▶ REQUIRED WORK
Only one stretch of the records below is wanted: the lines from the one holding "emotional (238, 2428)" through the one holding "yogamovesglasgow@gmail.com (88, 2546)". Return it exactly, both ends included.
INFORMATION section start
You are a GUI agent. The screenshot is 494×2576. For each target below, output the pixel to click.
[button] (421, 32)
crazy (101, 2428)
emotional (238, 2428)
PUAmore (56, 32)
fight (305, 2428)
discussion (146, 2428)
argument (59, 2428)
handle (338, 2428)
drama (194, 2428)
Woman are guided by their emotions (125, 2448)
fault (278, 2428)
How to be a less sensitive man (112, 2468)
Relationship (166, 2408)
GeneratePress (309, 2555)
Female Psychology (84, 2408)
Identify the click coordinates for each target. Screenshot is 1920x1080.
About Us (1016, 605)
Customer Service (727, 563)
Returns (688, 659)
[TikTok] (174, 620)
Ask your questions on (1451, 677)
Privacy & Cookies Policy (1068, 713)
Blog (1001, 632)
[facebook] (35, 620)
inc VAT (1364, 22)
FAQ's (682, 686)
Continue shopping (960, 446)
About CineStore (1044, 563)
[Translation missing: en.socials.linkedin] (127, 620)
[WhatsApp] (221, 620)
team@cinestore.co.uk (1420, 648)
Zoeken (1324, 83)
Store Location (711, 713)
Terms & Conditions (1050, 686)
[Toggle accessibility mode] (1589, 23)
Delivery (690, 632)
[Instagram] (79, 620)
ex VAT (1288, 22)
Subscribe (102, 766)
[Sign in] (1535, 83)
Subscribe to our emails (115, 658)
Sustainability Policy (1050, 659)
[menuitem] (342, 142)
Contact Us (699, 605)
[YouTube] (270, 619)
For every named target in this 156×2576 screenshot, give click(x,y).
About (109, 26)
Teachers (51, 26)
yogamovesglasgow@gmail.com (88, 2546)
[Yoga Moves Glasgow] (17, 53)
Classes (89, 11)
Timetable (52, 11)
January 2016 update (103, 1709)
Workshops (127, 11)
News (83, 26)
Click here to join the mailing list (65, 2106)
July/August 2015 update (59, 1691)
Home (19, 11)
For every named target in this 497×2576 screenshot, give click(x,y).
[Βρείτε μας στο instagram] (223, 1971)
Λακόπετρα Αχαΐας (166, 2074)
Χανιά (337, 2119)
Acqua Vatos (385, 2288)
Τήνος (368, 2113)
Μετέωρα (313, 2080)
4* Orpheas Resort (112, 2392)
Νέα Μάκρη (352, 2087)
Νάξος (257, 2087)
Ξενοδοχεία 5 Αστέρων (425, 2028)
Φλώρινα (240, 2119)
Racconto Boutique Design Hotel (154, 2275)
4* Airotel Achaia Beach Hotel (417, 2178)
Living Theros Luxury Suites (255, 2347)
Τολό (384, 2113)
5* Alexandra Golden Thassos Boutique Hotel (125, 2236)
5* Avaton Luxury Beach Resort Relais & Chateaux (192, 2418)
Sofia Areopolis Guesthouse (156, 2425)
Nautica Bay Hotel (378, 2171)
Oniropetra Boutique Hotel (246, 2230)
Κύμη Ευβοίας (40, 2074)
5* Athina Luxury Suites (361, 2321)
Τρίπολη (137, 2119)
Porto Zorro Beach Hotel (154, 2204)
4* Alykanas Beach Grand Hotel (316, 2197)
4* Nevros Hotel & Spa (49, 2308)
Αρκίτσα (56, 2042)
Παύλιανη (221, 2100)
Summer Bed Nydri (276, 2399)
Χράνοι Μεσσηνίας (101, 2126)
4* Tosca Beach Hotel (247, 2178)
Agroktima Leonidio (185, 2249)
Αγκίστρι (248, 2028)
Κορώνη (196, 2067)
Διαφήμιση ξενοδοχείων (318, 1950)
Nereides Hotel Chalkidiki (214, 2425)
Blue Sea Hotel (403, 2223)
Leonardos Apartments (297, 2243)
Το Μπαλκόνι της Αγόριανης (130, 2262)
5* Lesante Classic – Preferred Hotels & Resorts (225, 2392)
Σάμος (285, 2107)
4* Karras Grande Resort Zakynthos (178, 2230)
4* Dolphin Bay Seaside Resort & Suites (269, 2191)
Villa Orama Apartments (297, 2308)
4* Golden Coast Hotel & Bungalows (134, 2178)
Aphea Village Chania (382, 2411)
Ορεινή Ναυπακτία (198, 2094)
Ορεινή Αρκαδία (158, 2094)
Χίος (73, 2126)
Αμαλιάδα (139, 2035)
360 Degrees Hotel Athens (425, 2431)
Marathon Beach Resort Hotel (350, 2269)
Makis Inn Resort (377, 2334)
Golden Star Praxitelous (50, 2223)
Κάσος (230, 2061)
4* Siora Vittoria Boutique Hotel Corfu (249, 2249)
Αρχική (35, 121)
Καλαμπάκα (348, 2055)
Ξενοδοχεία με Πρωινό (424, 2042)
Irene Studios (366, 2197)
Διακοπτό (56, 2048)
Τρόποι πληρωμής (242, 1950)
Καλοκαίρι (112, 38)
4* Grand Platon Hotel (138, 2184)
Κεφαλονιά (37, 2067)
INFORMATION section end
▶ REPLY
emotional (238, 2428)
PUAmore (56, 32)
fight (305, 2428)
discussion (146, 2428)
argument (59, 2428)
handle (338, 2428)
drama (194, 2428)
Woman are guided by their emotions (125, 2448)
fault (278, 2428)
How to be a less sensitive man (112, 2468)
Relationship (166, 2408)
GeneratePress (309, 2555)
Female Psychology (84, 2408)
Identify the click coordinates for each target. Screenshot is 1920x1080.
About Us (1016, 605)
Customer Service (727, 563)
Returns (688, 659)
[TikTok] (174, 620)
Ask your questions on (1451, 677)
Privacy & Cookies Policy (1068, 713)
Blog (1001, 632)
[facebook] (35, 620)
inc VAT (1364, 22)
FAQ's (682, 686)
Continue shopping (960, 446)
About CineStore (1044, 563)
[Translation missing: en.socials.linkedin] (127, 620)
[WhatsApp] (221, 620)
team@cinestore.co.uk (1420, 648)
Zoeken (1324, 83)
Store Location (711, 713)
Terms & Conditions (1050, 686)
[Toggle accessibility mode] (1589, 23)
Delivery (690, 632)
[Instagram] (79, 620)
ex VAT (1288, 22)
Subscribe (102, 766)
[Sign in] (1535, 83)
Subscribe to our emails (115, 658)
Sustainability Policy (1050, 659)
[menuitem] (342, 142)
Contact Us (699, 605)
[YouTube] (270, 619)
For every named target in this 156×2576 screenshot, give click(x,y).
About (109, 26)
Teachers (51, 26)
yogamovesglasgow@gmail.com (88, 2546)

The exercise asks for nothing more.